- **Prompt**
Write every record out again exactly as shown below.

- **Input**
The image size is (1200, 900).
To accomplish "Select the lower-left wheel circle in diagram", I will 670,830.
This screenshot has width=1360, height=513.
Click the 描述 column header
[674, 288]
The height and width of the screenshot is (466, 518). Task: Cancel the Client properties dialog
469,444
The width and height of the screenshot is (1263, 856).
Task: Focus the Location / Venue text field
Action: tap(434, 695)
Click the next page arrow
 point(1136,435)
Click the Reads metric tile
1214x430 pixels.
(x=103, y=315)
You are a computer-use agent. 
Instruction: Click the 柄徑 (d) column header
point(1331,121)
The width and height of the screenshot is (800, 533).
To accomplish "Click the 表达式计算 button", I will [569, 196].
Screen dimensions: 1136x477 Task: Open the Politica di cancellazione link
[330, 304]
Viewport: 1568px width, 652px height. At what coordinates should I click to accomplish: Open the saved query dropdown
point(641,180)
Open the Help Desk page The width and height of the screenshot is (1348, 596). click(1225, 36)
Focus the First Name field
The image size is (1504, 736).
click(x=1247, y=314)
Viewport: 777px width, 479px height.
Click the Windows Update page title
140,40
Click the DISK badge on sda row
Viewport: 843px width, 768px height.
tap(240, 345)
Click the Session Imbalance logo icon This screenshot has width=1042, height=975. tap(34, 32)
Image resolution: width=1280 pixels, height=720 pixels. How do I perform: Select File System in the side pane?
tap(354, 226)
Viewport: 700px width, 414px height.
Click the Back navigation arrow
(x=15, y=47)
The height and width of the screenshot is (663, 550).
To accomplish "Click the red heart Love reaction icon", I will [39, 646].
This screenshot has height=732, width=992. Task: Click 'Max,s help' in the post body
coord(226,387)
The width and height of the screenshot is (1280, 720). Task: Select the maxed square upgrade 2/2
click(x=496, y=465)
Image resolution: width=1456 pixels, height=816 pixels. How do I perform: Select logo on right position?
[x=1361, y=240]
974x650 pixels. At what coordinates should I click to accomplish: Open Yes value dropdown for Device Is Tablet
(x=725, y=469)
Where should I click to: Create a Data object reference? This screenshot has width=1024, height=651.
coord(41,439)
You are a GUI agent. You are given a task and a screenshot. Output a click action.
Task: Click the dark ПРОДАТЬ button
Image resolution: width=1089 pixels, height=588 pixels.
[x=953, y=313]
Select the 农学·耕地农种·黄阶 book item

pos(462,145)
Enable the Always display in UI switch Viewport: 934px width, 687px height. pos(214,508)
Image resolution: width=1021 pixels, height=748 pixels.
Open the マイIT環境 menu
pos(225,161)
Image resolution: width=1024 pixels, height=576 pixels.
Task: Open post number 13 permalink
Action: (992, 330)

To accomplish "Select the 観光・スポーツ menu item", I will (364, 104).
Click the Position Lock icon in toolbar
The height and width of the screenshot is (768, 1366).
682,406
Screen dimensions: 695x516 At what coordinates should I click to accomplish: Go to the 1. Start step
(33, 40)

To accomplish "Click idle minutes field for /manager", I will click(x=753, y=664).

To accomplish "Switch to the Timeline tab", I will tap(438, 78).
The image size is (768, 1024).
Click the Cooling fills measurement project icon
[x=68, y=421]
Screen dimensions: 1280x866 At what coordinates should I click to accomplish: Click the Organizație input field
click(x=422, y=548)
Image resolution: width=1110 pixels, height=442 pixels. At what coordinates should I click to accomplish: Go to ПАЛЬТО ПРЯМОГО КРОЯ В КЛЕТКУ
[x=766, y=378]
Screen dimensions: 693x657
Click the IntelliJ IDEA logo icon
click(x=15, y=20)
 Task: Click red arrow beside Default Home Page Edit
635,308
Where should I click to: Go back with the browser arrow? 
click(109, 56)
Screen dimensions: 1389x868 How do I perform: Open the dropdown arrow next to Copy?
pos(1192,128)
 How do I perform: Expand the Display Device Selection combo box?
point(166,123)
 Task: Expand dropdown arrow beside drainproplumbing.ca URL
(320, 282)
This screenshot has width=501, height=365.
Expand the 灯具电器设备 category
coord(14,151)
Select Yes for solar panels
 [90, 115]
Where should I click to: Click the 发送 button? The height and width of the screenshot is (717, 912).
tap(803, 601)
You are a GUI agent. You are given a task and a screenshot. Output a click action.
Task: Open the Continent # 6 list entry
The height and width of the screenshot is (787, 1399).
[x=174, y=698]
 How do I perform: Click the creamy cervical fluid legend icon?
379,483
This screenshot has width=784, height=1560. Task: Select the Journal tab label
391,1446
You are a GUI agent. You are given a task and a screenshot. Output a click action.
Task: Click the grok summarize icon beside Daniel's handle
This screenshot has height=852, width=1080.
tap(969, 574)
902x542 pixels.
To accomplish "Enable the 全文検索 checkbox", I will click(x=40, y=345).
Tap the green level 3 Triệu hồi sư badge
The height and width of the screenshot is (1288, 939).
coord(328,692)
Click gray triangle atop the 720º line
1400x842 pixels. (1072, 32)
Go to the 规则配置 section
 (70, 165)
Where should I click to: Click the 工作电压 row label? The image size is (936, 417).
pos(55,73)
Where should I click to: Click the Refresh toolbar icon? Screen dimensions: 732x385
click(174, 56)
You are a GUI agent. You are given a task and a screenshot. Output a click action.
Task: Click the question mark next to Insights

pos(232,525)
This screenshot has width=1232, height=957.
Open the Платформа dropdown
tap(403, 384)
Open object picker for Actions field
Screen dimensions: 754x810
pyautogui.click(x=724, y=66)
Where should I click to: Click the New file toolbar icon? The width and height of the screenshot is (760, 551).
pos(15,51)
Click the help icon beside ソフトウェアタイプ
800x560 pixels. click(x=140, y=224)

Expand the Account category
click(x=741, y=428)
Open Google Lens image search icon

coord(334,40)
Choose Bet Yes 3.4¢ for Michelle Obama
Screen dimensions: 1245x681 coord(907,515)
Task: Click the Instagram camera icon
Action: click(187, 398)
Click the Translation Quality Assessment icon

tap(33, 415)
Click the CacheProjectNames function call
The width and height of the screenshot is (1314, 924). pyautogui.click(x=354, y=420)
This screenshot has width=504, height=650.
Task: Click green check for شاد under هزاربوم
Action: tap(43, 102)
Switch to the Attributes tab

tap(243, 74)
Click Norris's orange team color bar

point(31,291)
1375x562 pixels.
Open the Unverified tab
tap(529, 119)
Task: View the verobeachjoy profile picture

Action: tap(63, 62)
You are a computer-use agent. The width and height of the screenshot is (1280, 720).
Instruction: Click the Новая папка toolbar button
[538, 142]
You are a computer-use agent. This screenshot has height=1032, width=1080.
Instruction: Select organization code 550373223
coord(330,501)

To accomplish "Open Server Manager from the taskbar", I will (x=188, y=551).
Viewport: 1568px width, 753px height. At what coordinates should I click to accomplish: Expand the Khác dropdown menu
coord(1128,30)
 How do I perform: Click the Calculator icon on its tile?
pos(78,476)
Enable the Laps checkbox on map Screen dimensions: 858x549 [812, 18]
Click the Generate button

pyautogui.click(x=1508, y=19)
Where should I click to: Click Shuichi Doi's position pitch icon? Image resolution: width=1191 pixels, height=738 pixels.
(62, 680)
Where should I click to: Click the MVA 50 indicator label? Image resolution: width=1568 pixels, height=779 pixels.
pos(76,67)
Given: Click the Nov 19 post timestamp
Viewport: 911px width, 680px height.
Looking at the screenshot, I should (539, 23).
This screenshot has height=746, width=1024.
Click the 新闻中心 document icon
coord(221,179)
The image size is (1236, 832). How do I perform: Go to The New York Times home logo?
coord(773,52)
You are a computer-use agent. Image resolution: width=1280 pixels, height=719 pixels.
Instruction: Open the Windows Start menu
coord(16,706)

- **Expected output**
The image size is (1200, 900).
To accomplish "Select the lower-left wheel circle in diagram", I will 670,830.
This screenshot has width=1360, height=513.
Click the 描述 column header
[674, 288]
The height and width of the screenshot is (466, 518). Task: Cancel the Client properties dialog
469,444
The width and height of the screenshot is (1263, 856).
Task: Focus the Location / Venue text field
Action: tap(434, 695)
Click the next page arrow
 point(1136,435)
Click the Reads metric tile
1214x430 pixels.
(x=103, y=315)
You are a computer-use agent. 
Instruction: Click the 柄徑 (d) column header
point(1331,121)
The width and height of the screenshot is (800, 533).
To accomplish "Click the 表达式计算 button", I will [569, 196].
Screen dimensions: 1136x477 Task: Open the Politica di cancellazione link
[330, 304]
Viewport: 1568px width, 652px height. At what coordinates should I click to accomplish: Open the saved query dropdown
point(641,180)
Open the Help Desk page The width and height of the screenshot is (1348, 596). click(1225, 36)
Focus the First Name field
The image size is (1504, 736).
click(x=1247, y=314)
Viewport: 777px width, 479px height.
Click the Windows Update page title
140,40
Click the DISK badge on sda row
Viewport: 843px width, 768px height.
tap(240, 345)
Click the Session Imbalance logo icon This screenshot has width=1042, height=975. tap(34, 32)
Image resolution: width=1280 pixels, height=720 pixels. How do I perform: Select File System in the side pane?
tap(354, 226)
Viewport: 700px width, 414px height.
Click the Back navigation arrow
(x=15, y=47)
The height and width of the screenshot is (663, 550).
To accomplish "Click the red heart Love reaction icon", I will [39, 646].
This screenshot has height=732, width=992. Task: Click 'Max,s help' in the post body
coord(226,387)
The width and height of the screenshot is (1280, 720). Task: Select the maxed square upgrade 2/2
click(x=496, y=465)
Image resolution: width=1456 pixels, height=816 pixels. How do I perform: Select logo on right position?
[x=1361, y=240]
974x650 pixels. At what coordinates should I click to accomplish: Open Yes value dropdown for Device Is Tablet
(x=725, y=469)
Where should I click to: Create a Data object reference? This screenshot has width=1024, height=651.
coord(41,439)
You are a GUI agent. You are given a task and a screenshot. Output a click action.
Task: Click the dark ПРОДАТЬ button
Image resolution: width=1089 pixels, height=588 pixels.
[x=953, y=313]
Select the 农学·耕地农种·黄阶 book item

pos(462,145)
Enable the Always display in UI switch Viewport: 934px width, 687px height. pos(214,508)
Image resolution: width=1021 pixels, height=748 pixels.
Open the マイIT環境 menu
pos(225,161)
Image resolution: width=1024 pixels, height=576 pixels.
Task: Open post number 13 permalink
Action: (992, 330)

To accomplish "Select the 観光・スポーツ menu item", I will (364, 104).
Click the Position Lock icon in toolbar
The height and width of the screenshot is (768, 1366).
682,406
Screen dimensions: 695x516 At what coordinates should I click to accomplish: Go to the 1. Start step
(33, 40)

To accomplish "Click idle minutes field for /manager", I will click(x=753, y=664).

To accomplish "Switch to the Timeline tab", I will tap(438, 78).
The image size is (768, 1024).
Click the Cooling fills measurement project icon
[x=68, y=421]
Screen dimensions: 1280x866 At what coordinates should I click to accomplish: Click the Organizație input field
click(x=422, y=548)
Image resolution: width=1110 pixels, height=442 pixels. At what coordinates should I click to accomplish: Go to ПАЛЬТО ПРЯМОГО КРОЯ В КЛЕТКУ
[x=766, y=378]
Screen dimensions: 693x657
Click the IntelliJ IDEA logo icon
click(x=15, y=20)
 Task: Click red arrow beside Default Home Page Edit
635,308
Where should I click to: Go back with the browser arrow? 
click(109, 56)
Screen dimensions: 1389x868 How do I perform: Open the dropdown arrow next to Copy?
pos(1192,128)
 How do I perform: Expand the Display Device Selection combo box?
point(166,123)
 Task: Expand dropdown arrow beside drainproplumbing.ca URL
(320, 282)
This screenshot has width=501, height=365.
Expand the 灯具电器设备 category
coord(14,151)
Select Yes for solar panels
 [90, 115]
Where should I click to: Click the 发送 button? The height and width of the screenshot is (717, 912).
tap(803, 601)
You are a GUI agent. You are given a task and a screenshot. Output a click action.
Task: Open the Continent # 6 list entry
The height and width of the screenshot is (787, 1399).
[x=174, y=698]
 How do I perform: Click the creamy cervical fluid legend icon?
379,483
This screenshot has width=784, height=1560. Task: Select the Journal tab label
391,1446
You are a GUI agent. You are given a task and a screenshot. Output a click action.
Task: Click the grok summarize icon beside Daniel's handle
This screenshot has height=852, width=1080.
tap(969, 574)
902x542 pixels.
To accomplish "Enable the 全文検索 checkbox", I will click(x=40, y=345).
Tap the green level 3 Triệu hồi sư badge
The height and width of the screenshot is (1288, 939).
coord(328,692)
Click gray triangle atop the 720º line
1400x842 pixels. (1072, 32)
Go to the 规则配置 section
 (70, 165)
Where should I click to: Click the 工作电压 row label? The image size is (936, 417).
pos(55,73)
Where should I click to: Click the Refresh toolbar icon? Screen dimensions: 732x385
click(174, 56)
You are a GUI agent. You are given a task and a screenshot. Output a click action.
Task: Click the question mark next to Insights

pos(232,525)
This screenshot has width=1232, height=957.
Open the Платформа dropdown
tap(403, 384)
Open object picker for Actions field
Screen dimensions: 754x810
pyautogui.click(x=724, y=66)
Where should I click to: Click the New file toolbar icon? The width and height of the screenshot is (760, 551).
pos(15,51)
Click the help icon beside ソフトウェアタイプ
800x560 pixels. click(x=140, y=224)

Expand the Account category
click(x=741, y=428)
Open Google Lens image search icon

coord(334,40)
Choose Bet Yes 3.4¢ for Michelle Obama
Screen dimensions: 1245x681 coord(907,515)
Task: Click the Instagram camera icon
Action: click(187, 398)
Click the Translation Quality Assessment icon

tap(33, 415)
Click the CacheProjectNames function call
The width and height of the screenshot is (1314, 924). pyautogui.click(x=354, y=420)
This screenshot has width=504, height=650.
Task: Click green check for شاد under هزاربوم
Action: tap(43, 102)
Switch to the Attributes tab

tap(243, 74)
Click Norris's orange team color bar

point(31,291)
1375x562 pixels.
Open the Unverified tab
tap(529, 119)
Task: View the verobeachjoy profile picture

Action: tap(63, 62)
You are a computer-use agent. The width and height of the screenshot is (1280, 720).
Instruction: Click the Новая папка toolbar button
[538, 142]
You are a computer-use agent. This screenshot has height=1032, width=1080.
Instruction: Select organization code 550373223
coord(330,501)

To accomplish "Open Server Manager from the taskbar", I will (x=188, y=551).
Viewport: 1568px width, 753px height. At what coordinates should I click to accomplish: Expand the Khác dropdown menu
coord(1128,30)
 How do I perform: Click the Calculator icon on its tile?
pos(78,476)
Enable the Laps checkbox on map Screen dimensions: 858x549 [812, 18]
Click the Generate button

pyautogui.click(x=1508, y=19)
Where should I click to: Click Shuichi Doi's position pitch icon? Image resolution: width=1191 pixels, height=738 pixels.
(62, 680)
Where should I click to: Click the MVA 50 indicator label? Image resolution: width=1568 pixels, height=779 pixels.
pos(76,67)
Given: Click the Nov 19 post timestamp
Viewport: 911px width, 680px height.
Looking at the screenshot, I should (539, 23).
This screenshot has height=746, width=1024.
Click the 新闻中心 document icon
coord(221,179)
The image size is (1236, 832). How do I perform: Go to The New York Times home logo?
coord(773,52)
You are a computer-use agent. Image resolution: width=1280 pixels, height=719 pixels.
Instruction: Open the Windows Start menu
coord(16,706)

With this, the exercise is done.